Task instructions:
As the answer, give every line of the records that includes the word "reference".

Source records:
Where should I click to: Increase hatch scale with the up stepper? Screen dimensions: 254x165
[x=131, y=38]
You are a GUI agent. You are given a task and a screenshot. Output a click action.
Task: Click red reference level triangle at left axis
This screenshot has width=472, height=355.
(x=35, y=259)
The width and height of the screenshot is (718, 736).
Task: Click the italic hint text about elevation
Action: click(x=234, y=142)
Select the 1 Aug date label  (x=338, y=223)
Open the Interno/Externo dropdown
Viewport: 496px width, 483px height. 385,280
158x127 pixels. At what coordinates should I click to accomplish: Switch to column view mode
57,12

* * *

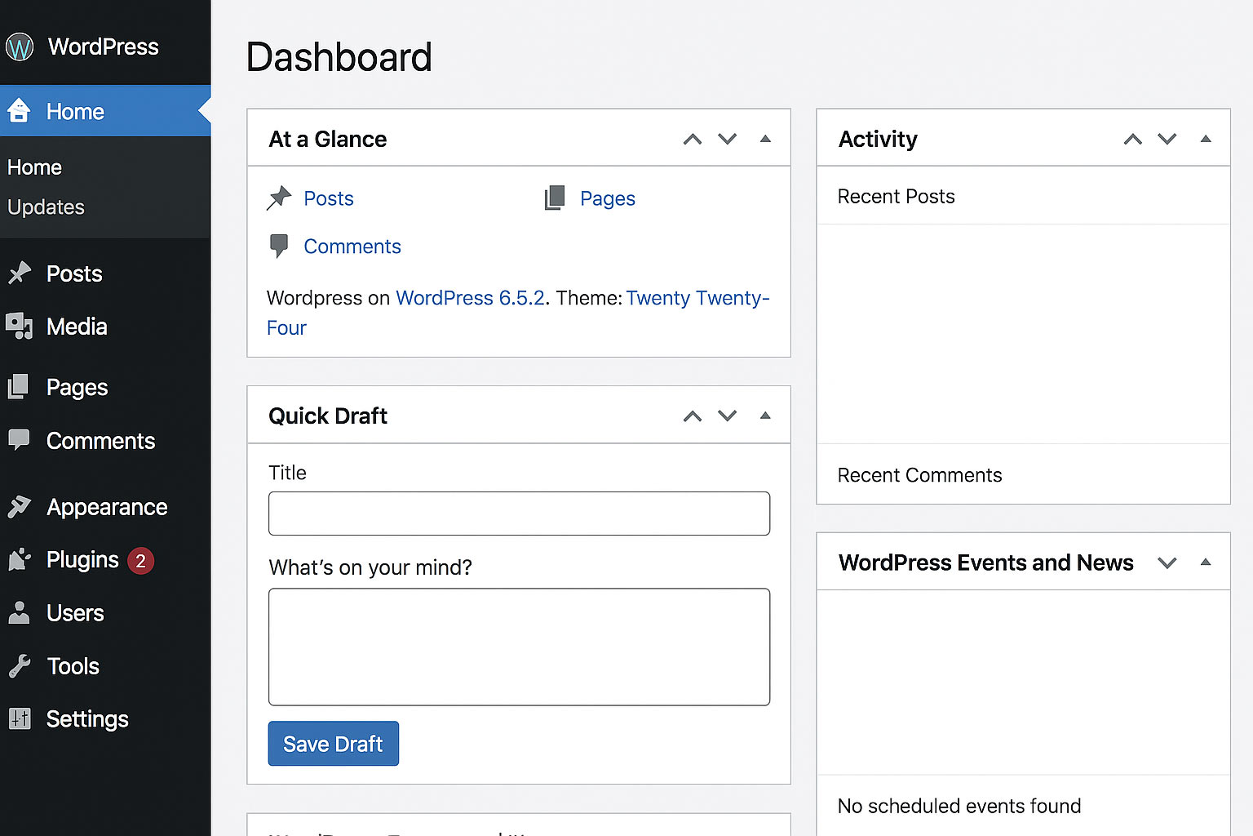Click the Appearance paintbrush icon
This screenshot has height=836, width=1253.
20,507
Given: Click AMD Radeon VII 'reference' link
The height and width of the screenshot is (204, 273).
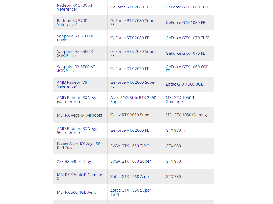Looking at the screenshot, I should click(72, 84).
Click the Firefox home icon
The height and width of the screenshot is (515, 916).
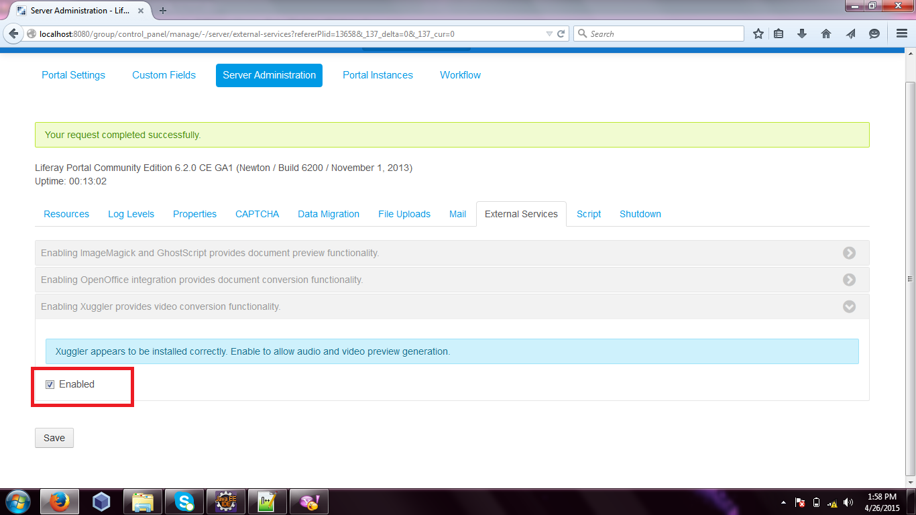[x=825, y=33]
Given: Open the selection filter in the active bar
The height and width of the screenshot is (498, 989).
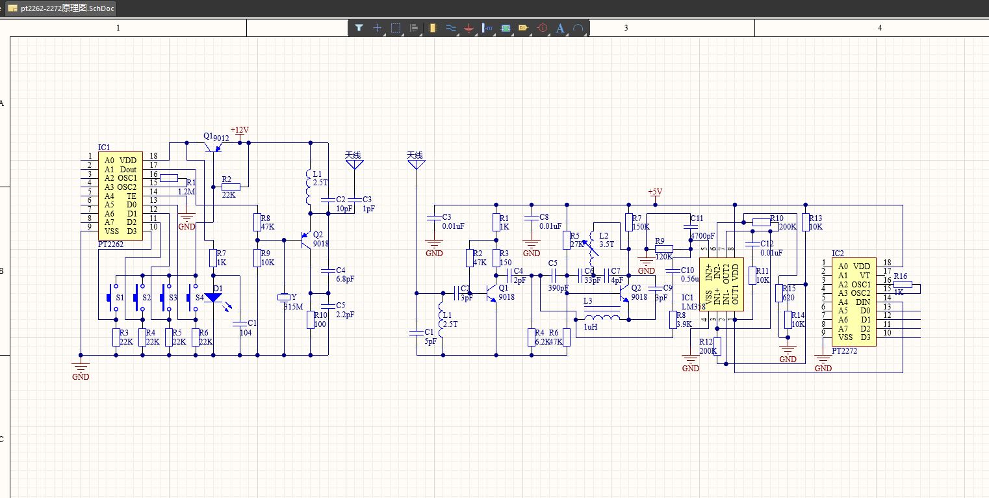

Reply to the task:
Task: Click red reference level triangle at left axis
Given: Click AMD Radeon VII 'reference' link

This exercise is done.